At a school that aims to inculcate ethics and interpersonal morals in its students along with academics — to train future doctors, lawyers, educators and financiers to not just be good at their jobs but to perform them in accordance with traditional Jewish ideals — the story of Mr. Madoff has turned into the consummate teaching moment.
Mr. Madoff, who is under 24-hour house arrest, has told prosecutors that his firm “paid investors with money that wasn’t there,” a Ponzi scheme that may have cost investors as much as $50 billion.
He has resigned from the Yeshiva board, and his name has been wiped clean from the university Web site. But in classrooms, coffee shops and late-night e-mail messages, his story is inevitably the hot topic.
In Intermediate Accounting I, undergraduates analyzed how he seemingly tap-danced around the Securities and Exchange Commission. In Rabbi Benjamin Blech’s philosophy of Jewish law course, students pondered whether Jewish values had been distorted to reward material success.
“This overrides everything else,” said Rabbi Blech, who has taught at Yeshiva for 42 years. “It is an opportunity to convey to students that ritual alone is not the sole determinant of our Judaism, that it must be combined with humanity, with ethical behavior, with proper values, and most important of all, with regard to our relationship with other human beings.”
...To Yeshiva, Mr.

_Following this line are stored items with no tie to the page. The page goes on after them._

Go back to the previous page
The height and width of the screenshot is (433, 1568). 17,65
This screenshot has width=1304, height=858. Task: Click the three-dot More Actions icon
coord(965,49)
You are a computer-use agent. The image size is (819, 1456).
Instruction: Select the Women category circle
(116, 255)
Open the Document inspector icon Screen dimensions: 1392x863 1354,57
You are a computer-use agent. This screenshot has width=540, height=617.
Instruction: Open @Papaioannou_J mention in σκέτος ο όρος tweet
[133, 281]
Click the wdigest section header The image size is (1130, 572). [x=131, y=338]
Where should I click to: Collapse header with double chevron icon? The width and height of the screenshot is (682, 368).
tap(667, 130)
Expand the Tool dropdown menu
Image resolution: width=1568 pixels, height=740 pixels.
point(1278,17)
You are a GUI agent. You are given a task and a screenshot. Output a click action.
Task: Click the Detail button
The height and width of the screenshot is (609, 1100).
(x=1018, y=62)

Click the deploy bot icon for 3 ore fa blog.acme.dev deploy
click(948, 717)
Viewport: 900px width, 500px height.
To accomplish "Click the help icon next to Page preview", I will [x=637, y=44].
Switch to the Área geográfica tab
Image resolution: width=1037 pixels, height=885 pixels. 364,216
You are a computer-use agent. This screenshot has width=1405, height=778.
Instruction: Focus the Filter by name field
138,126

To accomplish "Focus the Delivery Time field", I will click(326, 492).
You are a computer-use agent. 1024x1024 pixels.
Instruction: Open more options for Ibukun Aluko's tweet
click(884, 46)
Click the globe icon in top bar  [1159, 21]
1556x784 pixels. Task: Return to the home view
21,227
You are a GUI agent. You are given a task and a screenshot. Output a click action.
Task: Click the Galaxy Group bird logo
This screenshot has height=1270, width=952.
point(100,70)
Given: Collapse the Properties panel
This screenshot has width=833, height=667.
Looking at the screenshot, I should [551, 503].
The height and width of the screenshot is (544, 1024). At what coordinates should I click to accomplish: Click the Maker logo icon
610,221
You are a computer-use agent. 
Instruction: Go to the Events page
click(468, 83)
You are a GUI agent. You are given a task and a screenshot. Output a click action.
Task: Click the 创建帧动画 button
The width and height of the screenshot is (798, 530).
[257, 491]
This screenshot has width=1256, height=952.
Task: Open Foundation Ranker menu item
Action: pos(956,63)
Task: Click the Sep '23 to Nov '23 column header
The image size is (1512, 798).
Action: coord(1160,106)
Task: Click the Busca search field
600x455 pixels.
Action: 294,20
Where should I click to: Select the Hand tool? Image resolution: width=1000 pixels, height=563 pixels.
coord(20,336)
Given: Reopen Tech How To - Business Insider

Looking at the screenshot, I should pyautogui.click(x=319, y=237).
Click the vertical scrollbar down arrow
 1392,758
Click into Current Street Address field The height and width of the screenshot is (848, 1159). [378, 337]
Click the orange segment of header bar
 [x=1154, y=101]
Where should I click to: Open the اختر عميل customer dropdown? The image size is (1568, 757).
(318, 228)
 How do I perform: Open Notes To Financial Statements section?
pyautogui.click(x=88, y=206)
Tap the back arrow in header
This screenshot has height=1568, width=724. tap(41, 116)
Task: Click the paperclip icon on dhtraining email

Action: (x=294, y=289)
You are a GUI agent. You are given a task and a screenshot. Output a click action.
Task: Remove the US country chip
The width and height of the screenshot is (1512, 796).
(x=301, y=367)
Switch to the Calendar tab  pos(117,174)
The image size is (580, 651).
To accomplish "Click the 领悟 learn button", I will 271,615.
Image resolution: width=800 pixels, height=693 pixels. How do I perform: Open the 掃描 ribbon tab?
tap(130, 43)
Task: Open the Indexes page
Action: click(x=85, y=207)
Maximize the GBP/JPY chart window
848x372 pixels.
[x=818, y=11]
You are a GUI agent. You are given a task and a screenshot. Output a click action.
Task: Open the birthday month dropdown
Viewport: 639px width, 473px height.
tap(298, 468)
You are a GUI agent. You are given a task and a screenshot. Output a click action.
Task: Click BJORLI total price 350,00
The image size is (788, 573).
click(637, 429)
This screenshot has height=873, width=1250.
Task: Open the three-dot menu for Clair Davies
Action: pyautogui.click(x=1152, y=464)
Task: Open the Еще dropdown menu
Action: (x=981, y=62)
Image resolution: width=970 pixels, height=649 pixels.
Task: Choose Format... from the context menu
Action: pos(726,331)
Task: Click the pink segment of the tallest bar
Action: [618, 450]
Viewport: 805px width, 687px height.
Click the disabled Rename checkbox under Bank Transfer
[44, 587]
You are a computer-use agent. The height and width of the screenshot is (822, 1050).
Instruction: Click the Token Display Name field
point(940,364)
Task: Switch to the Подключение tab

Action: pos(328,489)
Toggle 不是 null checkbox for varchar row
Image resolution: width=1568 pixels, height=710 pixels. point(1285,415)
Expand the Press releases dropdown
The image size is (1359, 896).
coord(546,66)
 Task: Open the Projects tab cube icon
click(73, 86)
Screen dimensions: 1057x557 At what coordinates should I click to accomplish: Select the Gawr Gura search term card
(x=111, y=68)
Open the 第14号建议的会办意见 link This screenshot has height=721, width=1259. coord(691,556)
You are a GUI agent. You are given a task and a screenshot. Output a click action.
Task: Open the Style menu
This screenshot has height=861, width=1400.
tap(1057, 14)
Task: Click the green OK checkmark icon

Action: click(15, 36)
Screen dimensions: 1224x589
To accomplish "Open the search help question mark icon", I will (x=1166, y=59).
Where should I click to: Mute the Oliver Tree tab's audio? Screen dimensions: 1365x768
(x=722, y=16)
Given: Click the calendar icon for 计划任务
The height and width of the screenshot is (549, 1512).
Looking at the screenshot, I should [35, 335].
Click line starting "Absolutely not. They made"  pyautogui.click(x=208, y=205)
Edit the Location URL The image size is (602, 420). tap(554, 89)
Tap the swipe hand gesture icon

Madoff was also a generous philanthropist who regularly attended university galas and its annual Hanukkah dinner, and in 2001 made a major donation — university officials would not say how much — to its Sy Syms School of Business, where he had become chairman of the board the year before (he has resigned from that position, too).
The university awarded Mr. Madoff an honorary degree in 2001 and its trustees elected him treasurer the next year.
That was also the year he was joined on the board by a close acquaintance, J. Ezra Merkin, who became chairman of the investment committee. The university invested heavily in Mr. Merkin’s fund, Ascot Partners, which in turn entrusted the money to Mr. Madoff, leaving the university with losses estimated at about 8 percent of the school’s $1.2 billion endowment. (Mr. Merkin also resigned from Yeshiva when the scandal broke.)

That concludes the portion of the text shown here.